# Quantum Jump Apart



## The Deacon (Jan 14, 2018)

This thread is concerned with totally disparate (in terms of 
musical quality/ style ) lps BY THE SAME BAND/ARTIST.

Its amazing how many bands/artists 
put out amazing lps, yet within a year or two managed foul dross 
poles apart from the good ones. (And its by no means Law that the 
earliest releases are always the corkers.)

So, can you think up any examples?

Please, what The Deacon is really thinking of is SUCCESIVE (in lp release date) examples. Non-successive examples are permitted, but you get more respect if you give me consecutive examples.

For instance: sure, Dylan made a quantum leap from acoustic folk to electric rock. Instead of giving me Dylan's debut lp to "Highway -wotsit - Revisited", a much better submission would be sequential : "Another Side of Bob Dylan" to "Bringing It all Back Home".

Understand?



















............................

The Deacon gets the ball rolling:

LOU REED "Sally Can't Dance" ('74) vs "Metal Machine Music" ('75)

.............................

One stipulation -to simplify things, just studio lps, okay?

And it would be good for you to explain your submission in a line or two. (Like , in my suggestion, Reed departing from the usual drivel to pure industrial-noise music.)
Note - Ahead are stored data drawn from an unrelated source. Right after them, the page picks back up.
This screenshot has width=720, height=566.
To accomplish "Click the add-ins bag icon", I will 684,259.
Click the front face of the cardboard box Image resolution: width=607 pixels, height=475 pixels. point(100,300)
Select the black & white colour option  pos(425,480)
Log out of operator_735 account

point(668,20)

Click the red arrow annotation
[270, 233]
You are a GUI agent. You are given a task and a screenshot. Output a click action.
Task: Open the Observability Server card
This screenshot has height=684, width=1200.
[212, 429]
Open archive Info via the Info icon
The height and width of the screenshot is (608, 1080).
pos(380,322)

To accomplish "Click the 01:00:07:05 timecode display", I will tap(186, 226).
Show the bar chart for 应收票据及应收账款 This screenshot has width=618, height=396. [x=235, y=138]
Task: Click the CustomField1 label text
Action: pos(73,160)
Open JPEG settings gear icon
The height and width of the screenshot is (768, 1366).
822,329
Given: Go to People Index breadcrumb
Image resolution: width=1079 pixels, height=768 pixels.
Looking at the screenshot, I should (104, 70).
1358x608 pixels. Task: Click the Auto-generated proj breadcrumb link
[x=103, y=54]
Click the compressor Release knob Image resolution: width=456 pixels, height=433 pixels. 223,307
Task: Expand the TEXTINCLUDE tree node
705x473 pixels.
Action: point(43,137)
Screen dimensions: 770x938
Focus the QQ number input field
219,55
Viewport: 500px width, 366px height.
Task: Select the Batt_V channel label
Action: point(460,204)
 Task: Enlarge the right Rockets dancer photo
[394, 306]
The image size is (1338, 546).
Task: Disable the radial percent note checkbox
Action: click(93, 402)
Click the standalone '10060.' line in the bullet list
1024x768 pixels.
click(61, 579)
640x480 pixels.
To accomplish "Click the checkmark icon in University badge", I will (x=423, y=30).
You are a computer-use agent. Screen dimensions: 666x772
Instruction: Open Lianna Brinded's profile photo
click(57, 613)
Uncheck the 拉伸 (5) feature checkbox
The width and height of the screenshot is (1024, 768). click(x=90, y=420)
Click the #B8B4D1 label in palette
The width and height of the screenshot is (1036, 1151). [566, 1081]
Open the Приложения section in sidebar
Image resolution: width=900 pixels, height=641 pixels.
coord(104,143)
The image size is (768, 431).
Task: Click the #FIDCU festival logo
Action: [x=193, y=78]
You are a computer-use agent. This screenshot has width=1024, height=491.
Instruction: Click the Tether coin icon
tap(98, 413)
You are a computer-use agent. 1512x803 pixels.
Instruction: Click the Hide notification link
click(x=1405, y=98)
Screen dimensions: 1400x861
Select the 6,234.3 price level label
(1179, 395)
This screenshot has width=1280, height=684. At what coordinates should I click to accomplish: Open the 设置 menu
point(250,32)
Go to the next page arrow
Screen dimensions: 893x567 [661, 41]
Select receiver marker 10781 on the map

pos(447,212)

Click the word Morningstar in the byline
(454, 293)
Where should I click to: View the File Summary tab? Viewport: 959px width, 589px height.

Oh yeah - its not necessary to have it in proper order.
For instance the group Hairy Chapter had, more or less , a sea change with the monstrous-heavy "Can't Get through" lp compared to the awful "Eyes" lp. But, at the moment, I don't recall which came first - and I don't particularly feel like looking up the discography just right now.


----------



## The Deacon (Jan 14, 2018)

SCORPIONS "Lonesome Crow" (excellent debut, guitar rambles, close to Krautrock) to "Virgin Killer" (AOR shoite)


BLUES CREATION "same" (bluesrock) vs the great "Demon & Eleven Children"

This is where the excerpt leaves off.